Veni, vidi, vici: saya datang, saya melihat, saya menaklukkan.

Jake sibuk bergumul dengan pikirannya, duduk menyendiri di kamar sembari memeluk bantalnya dengan erat. Beberapa jam lalu, bantal itu menjadi korban salah tingkahnya atas ciuman yang diberikan oleh Jay, namun sekarang berbanding terbalik, rasanya bantal itu hanya untuk menopang dirinya yang kalut.

"Kau tidak tahu apa alasan aku berada di sini, kan? Jadi tolong, jangan paksa aku untuk kembali ke kota."

"Aku tahu, mungkin tidak banyak, tapi aku tahu."

Dialog itu seolah kaset usang yang berputar di kepala Jake, sungguh mengganggu dan berisik. Ia terkubur dengan rasa penasaran yang semakin menjadi-jadi, namun tak kunjung bertanya karena masih takut. Tentu saja, Jake takut dengan kenyataan yang mungkin akan ia dengar nanti. Entah tentang apa itu, ia hanya khawatir, terlebih jika itu berkaitan dengan mimpi-mimpi buruk yang menghantui hidupnya.

Sementara itu Jay sedang menjemur pakaiannya di luar, membiarkan kering setelah dicuci seadanya karena ia terlalu malas. Ditatapnya kaos hitam yang tergantung itu, kemudian memberikan pukulan dengan rasa tak bersalah. Kaos hitam yang malang, ia gunakan untuk menyalurkan emosinya.

Langkahnya kemudian terarah kembali ke dalam rumah. Ditegaknya segelas air putih yang ada di atas meja makan, lalu duduk pada kursi di sana sambil bersandar. Pemuda itu menghela napas dengan berat, memijat kepalanya yang terasa pusing. Memikirkan dengan cara apalagi ia harus membujuk Jake untuk tinggal di kota, daripada menyusahkan diri hidup di tengah hutan belantara.

Seandainya Jay tidak memiliki hati nurani, ia lebih memilih untuk melarikan diri dan meninggalkan Jake sendiri. Tapi ia tak mungkin begitu, bagaimanapun juga Jake harus selalu ada di genggamannya untuk saat ini.
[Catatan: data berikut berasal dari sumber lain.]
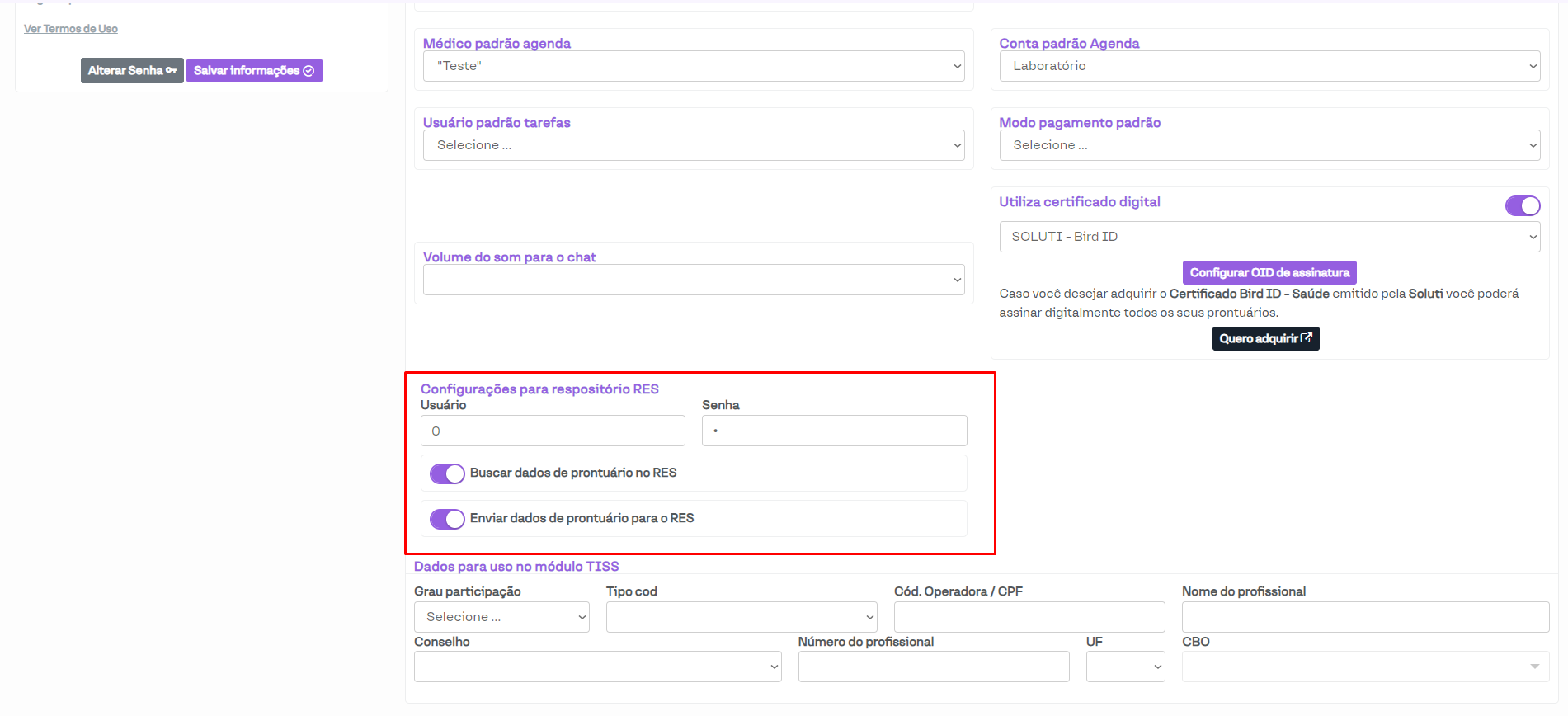The height and width of the screenshot is (716, 1568).
Task: Disable Utiliza certificado digital toggle
Action: pos(1522,206)
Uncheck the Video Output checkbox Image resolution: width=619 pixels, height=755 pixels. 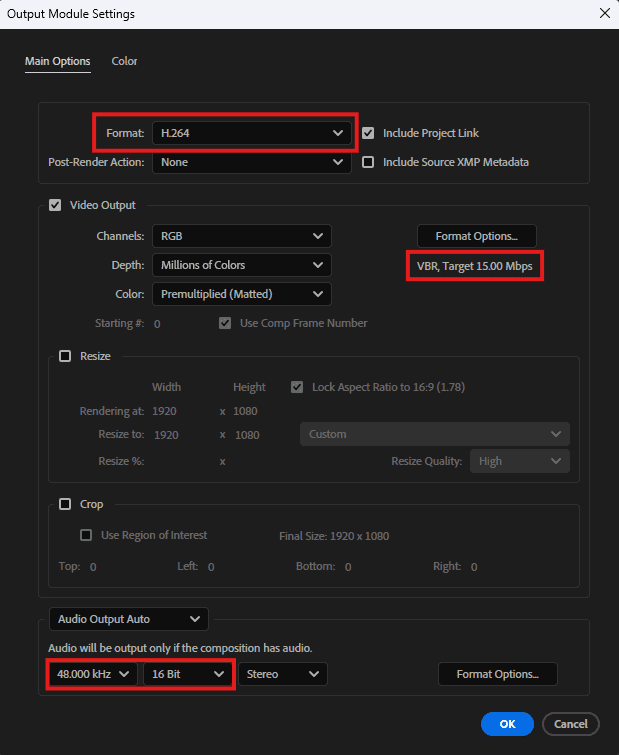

Jay tak bisa menyia-nyiakan kesempatan ini, atau ia akan kehilangan Jake untuk kedua kalinya seperti kala itu.

Usia Jay masih terlalu kecil untuk menerima kenyataan bahwa sang ibu meninggal di tangan ayahnya sendiri. Pria itu tiba-tiba saja pulang dalam keadaan mabuk—membatalkan janji untuk membawa sang anak ke psikolog bersama istrinya. Menyampaikan sumpah serapah pada wanita yang berusaha menenangkannya. Sampai pada titik di mana pria tersebut mengungkapkan jika Han Seungah lebih baik mengurus dirinya ketimbang sang istri, membuat ibu Jay secara tak sadar menampar sang suami karena sakit hati.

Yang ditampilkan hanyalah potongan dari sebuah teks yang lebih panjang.